Decision:No. The court corrected the mistake. A reasonable person reading the contract, in its commercial context, would realise that the formula could not be what the parties meant.
So the court interpreted the clause in a way that:
made commercial sense, and
reflected what both sides obviously intended.
Why this case matters
It shows that modern contract interpretation is unitary:
Courts look at words and context together, not separately.
If the wording is clearly mistaken, courts can correct it to give effect to the parties’ real agreement — but only when the mistake is obvious.
Wood v Capita Insurance Services
Capita bought a company from Wood.
The contract contained an indemnity clause saying Wood would pay for losses caused by claims against the company.
After the sale, Capita discovered mis-selling problems and reported itself to the financial regulator, which then fined Capita.
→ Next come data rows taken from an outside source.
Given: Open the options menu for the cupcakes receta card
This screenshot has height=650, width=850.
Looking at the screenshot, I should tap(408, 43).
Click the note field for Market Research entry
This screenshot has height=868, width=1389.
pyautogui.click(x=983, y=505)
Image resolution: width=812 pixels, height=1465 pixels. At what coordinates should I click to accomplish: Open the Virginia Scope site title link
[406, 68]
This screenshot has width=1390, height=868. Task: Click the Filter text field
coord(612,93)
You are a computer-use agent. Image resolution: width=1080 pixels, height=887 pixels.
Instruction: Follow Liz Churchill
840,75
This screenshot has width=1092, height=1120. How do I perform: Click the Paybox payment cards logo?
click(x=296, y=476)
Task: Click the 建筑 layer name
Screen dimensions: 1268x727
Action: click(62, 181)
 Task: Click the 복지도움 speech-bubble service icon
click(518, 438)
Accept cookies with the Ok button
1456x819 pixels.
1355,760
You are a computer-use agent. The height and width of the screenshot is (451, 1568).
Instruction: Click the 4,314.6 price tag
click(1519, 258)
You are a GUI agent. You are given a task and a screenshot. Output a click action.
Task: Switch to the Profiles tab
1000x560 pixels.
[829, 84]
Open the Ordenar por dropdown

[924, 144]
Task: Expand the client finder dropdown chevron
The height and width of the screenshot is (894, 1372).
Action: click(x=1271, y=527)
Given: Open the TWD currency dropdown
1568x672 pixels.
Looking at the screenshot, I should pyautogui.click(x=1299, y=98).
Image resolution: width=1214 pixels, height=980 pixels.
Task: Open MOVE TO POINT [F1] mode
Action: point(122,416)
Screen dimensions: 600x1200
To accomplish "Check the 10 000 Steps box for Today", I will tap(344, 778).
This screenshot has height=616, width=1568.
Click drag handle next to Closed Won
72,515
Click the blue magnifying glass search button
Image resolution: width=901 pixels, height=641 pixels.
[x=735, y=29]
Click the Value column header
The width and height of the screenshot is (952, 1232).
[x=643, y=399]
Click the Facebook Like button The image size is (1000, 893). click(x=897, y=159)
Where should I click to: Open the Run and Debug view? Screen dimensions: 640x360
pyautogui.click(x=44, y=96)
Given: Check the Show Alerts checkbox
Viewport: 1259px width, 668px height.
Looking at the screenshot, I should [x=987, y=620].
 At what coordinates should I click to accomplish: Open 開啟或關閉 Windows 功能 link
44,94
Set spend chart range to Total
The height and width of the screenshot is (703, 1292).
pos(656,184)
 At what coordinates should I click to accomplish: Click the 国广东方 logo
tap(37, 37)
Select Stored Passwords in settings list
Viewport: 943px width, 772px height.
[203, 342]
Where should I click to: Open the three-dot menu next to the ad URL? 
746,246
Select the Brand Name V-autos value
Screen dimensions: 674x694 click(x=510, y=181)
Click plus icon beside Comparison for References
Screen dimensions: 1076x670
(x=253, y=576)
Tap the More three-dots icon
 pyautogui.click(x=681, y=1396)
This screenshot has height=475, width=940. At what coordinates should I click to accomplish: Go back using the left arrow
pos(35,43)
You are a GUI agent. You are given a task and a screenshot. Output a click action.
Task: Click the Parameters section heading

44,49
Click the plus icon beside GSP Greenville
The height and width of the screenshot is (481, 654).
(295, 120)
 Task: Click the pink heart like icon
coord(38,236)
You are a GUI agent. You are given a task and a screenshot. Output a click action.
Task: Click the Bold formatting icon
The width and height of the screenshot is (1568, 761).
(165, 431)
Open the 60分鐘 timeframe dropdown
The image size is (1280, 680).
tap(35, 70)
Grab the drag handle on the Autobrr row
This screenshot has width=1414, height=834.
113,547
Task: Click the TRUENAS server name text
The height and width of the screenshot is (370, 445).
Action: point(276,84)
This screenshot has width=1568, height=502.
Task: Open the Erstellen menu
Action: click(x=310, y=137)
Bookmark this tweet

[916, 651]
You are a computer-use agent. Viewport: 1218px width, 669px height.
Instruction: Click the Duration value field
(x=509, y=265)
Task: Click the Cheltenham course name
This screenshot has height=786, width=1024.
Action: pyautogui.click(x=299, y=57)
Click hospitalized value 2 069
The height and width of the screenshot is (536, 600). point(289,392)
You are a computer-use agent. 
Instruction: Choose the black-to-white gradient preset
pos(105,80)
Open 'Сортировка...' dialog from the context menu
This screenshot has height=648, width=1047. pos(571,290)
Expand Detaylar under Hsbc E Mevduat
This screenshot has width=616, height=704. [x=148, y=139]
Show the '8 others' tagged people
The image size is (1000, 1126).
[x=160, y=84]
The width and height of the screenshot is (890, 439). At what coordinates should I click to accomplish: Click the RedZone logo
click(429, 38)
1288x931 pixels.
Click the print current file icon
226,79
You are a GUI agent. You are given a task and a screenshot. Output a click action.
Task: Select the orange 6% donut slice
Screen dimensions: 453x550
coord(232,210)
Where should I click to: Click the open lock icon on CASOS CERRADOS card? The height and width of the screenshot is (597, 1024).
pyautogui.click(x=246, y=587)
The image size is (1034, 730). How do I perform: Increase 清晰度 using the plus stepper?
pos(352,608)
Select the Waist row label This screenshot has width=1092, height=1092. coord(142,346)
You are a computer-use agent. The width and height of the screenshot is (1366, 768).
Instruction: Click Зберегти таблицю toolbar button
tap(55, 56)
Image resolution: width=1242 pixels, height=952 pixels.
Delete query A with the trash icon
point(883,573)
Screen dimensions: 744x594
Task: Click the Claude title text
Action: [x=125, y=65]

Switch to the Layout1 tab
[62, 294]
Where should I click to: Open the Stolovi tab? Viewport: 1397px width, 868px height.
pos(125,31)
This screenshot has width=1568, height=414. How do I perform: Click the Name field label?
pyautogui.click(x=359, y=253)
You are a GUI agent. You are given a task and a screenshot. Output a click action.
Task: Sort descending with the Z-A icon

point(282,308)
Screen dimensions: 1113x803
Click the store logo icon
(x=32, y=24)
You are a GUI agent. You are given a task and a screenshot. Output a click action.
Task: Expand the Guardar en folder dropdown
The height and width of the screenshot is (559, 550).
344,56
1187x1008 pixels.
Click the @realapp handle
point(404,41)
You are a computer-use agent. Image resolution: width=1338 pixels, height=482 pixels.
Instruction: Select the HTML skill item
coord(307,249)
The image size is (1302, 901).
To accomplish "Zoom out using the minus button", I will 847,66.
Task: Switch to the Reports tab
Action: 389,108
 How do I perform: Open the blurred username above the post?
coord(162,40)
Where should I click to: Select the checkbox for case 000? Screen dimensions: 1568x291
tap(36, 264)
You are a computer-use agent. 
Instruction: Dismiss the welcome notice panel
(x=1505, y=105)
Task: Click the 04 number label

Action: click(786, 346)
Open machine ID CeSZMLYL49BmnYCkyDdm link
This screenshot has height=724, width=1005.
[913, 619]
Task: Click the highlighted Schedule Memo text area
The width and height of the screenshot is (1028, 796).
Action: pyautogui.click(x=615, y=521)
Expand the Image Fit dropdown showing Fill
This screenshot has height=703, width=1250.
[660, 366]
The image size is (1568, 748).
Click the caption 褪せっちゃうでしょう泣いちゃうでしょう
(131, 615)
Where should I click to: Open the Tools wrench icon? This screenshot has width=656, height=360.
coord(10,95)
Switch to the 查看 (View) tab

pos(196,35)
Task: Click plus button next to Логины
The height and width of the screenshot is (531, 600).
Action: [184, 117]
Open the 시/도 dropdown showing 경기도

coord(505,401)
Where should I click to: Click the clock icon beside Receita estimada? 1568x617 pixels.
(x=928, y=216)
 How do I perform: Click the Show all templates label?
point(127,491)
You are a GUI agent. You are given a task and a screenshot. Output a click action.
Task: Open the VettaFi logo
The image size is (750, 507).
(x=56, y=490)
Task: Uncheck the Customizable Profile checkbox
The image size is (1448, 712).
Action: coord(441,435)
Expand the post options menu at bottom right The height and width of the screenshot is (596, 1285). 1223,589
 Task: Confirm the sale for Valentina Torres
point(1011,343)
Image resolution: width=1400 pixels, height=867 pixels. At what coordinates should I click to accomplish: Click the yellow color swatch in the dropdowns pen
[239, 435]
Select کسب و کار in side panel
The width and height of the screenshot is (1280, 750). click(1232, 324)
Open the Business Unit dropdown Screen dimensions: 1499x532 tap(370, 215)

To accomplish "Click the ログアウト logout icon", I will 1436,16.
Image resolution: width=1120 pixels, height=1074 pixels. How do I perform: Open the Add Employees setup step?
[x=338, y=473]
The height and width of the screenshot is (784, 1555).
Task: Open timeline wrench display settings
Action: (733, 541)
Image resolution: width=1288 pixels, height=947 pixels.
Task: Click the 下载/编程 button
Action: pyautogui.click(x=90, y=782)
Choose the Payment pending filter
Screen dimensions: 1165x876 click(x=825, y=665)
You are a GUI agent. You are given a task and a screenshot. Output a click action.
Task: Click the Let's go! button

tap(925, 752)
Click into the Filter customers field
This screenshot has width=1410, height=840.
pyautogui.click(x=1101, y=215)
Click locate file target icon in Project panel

Capita asked Wood to pay the fine under the indemnity clause.
The Supreme Court said no.
Looking at the wording, context, and commercial purpose together, the court held that “claims against the company” meant claims brought by third parties, not voluntary self-referrals.
Therefore, the indemnity did not cover the fine, and Wood was not liable.
final words on interpretation
The contract means what is written, not what people privately discussed before signing.
So emails, drafts, or bargaining history are normally ignored.
But the rule is softening
Courts are now more open to background material, especially in commercial cases.
Courts can look at:
Earlier contracts between the same parties
Drafts and deleted words (they can show what was considered and rejected)
Courts cannot use:
What the parties did after the contract was made
Because that shows how they behaved later, not what the contract meant when it was signed.
implied terms
Terms that are not written in the contract, but which the court adds to make the contract work properly or reflect what the parties really meant.
This is only done:When necessary,Not automatically
Sometimes implied terms are used:
To complete a deal when something obvious was left out
Or to protect the public interest (e.g. safety, fairness)
But this is exceptional.
implied terms from statute
terms that the law automatically puts into contracts to:
Protect weaker parties (usually consumers)
Ensure fairness
Stop businesses from abusing their power
They apply even if the contract says nothing about them.
Niblett Ltd v Confectioners Materials Co Ltd
N bought tins of condensed milk from CM. The tins had a brand name printed on them that infringed Nestlé’s .
Because of that, the tins could not legally be sold. Niblett sued CM for damages.
Court: CM breached section 12 of the Sale of Goods Act that says that you must have the legal right to sell them.